Until recently, claimant law firms had a near-perfect business model for bringing vexatious claims following data breaches. But a number of recent judgments have put a hole in their business model.

One of the biggest challenges facing cyber insurers recently has been the growth of privacy and data protection related claims. Data breaches now trigger a welter of claims – even in cases in which Information Commissioner’s Office (ICO) has taken no further regulatory action. Claims management companies and claimant law firms that once pursued payment protection insurance (PPI) claims then moved onto data breach claims. And why not? Until recently, they had a near-perfect business model.

They farmed clients who were promised compensation and immunity from any costs through the use of conditional fee arrangements (CFAs) and after-the-event (ATE) insurance to protect against any adverse costs. Claimants had no skin in the game and litigation was seemingly pursued more in the commercial interests of the law firms concerned. One such firm recently entered into administration with work in progress with a book value of £46m resulting from running 28,000 cases.

2021 was the year that the playing field was levelled by the courts.

The first case to move the dial was Warren v DSG Retail (Dixons). Among others, the High Court dismissed the claims in breach of confidence and misuse of private information on the basis that Dixons itself did not take any positive wrongful action. As well as transferring the claim to the County Court, the consequence of the privacy-based claims being dismissed was that the ATE policy premium would not be recoverable as there were no remaining ‘privacy proceedings’.

Hot on the heels of Dixons came Rolfe v Veale Wasbrough in which the High Court threw out a trivial data breach claim, finding that claims where the alleged distress or damage would not exceed a de minimis threshold should not proceed.

Further good news came a month later in Johnson v Eastlight in which the High Court struck out the privacy claims a la Dixons (preventing the ATE premium from being recovered) and held that there was no basis for the claim to have been issued in the High Court’s Media and Communications List and promptly transferred it to the Small Claims Track in the County Court (which limited the claimant’s ability to claim and recover costs).

Bringing up the rear was the Supreme Court in Lloyd v Google which decided that a representative action (compared to a US-style opt out class action) and rejected the idea that damages could be claimed for loss of control of personal data without more.

These cases have fundamentally challenged the claimant law firm model on all levels in the short term.

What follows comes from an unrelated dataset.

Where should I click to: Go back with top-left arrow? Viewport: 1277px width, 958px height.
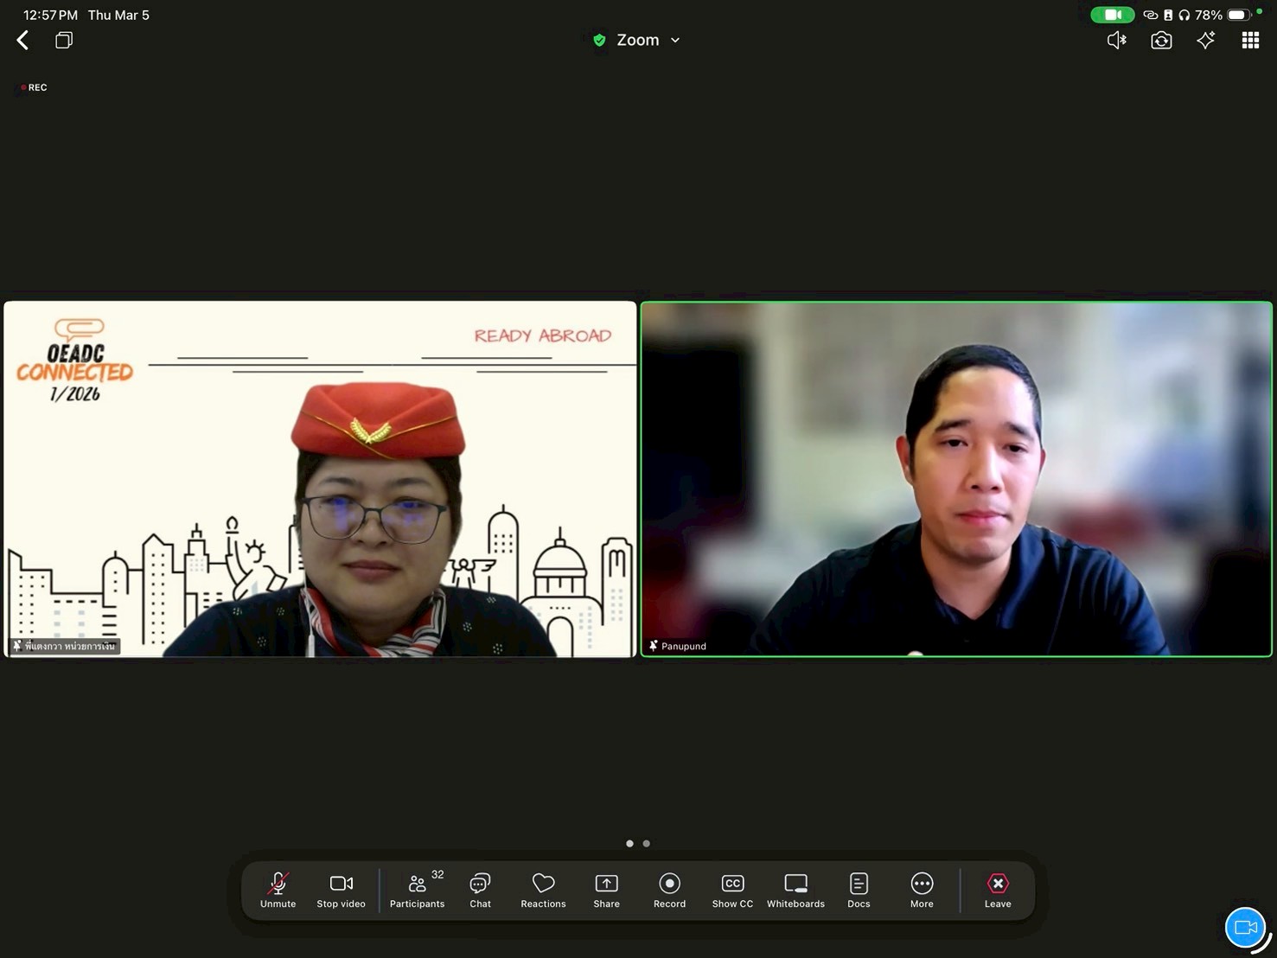tap(23, 41)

However, they are unlikely to sound the death knell for the claimant community in the medium-to-long term. Claimants are already re-framing claims to plead positive acts in a bid to breathe new life into privacy claims, revive the recoverability of ATE premiums and keep claims in the High Court.

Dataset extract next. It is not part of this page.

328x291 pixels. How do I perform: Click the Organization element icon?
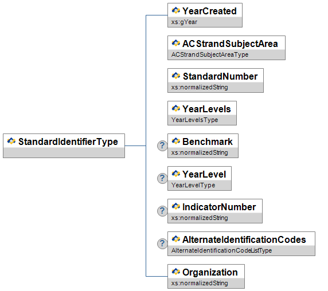pos(175,272)

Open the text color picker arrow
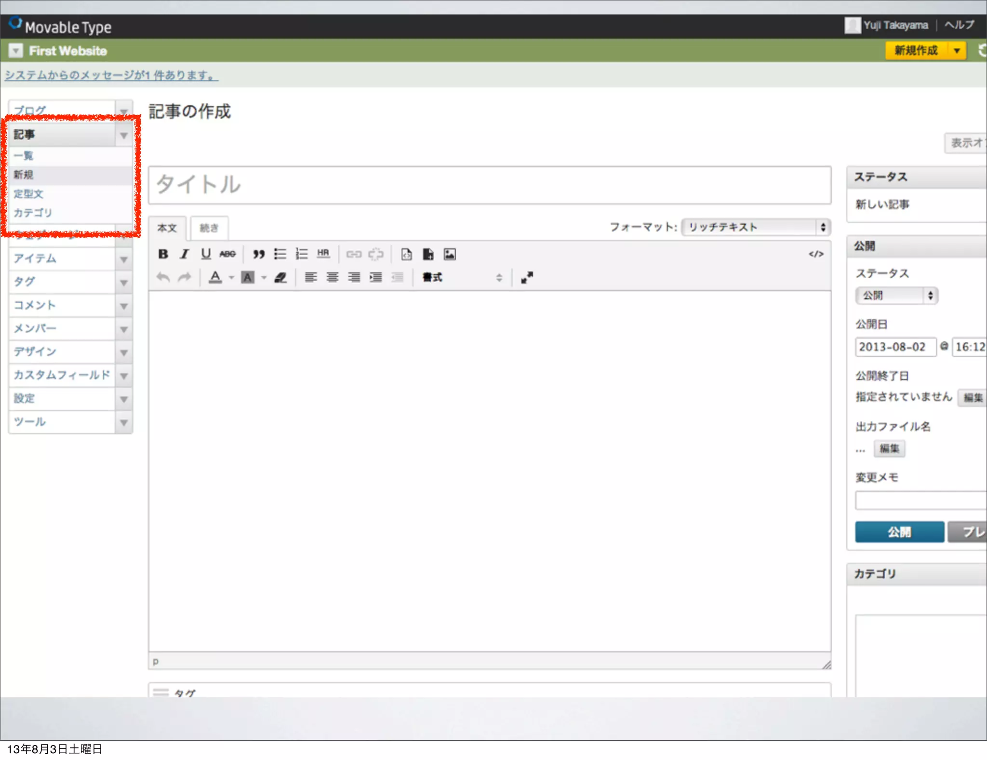click(231, 277)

So, what will 2022 bring for defendants? As claimants assess which data breaches to invest in, expect claims to remain in the pre-action phase for longer, more pre-action disclosure applications will be issued by claimants and resisted by defendants and more innovative methods and approaches will be adopted by claimants, in particular in the bigger data breaches, for example where the two-phased approach mooted in Lloyd v Google is likely to be explored by litigation funders looking to use the CPR19.6 representative action procedure to establish liability on behalf of a class before embarking on phase two focused on other issues including quantum. There will also be a rise in broader GDPR (non-security breach) claims including cookie litigation.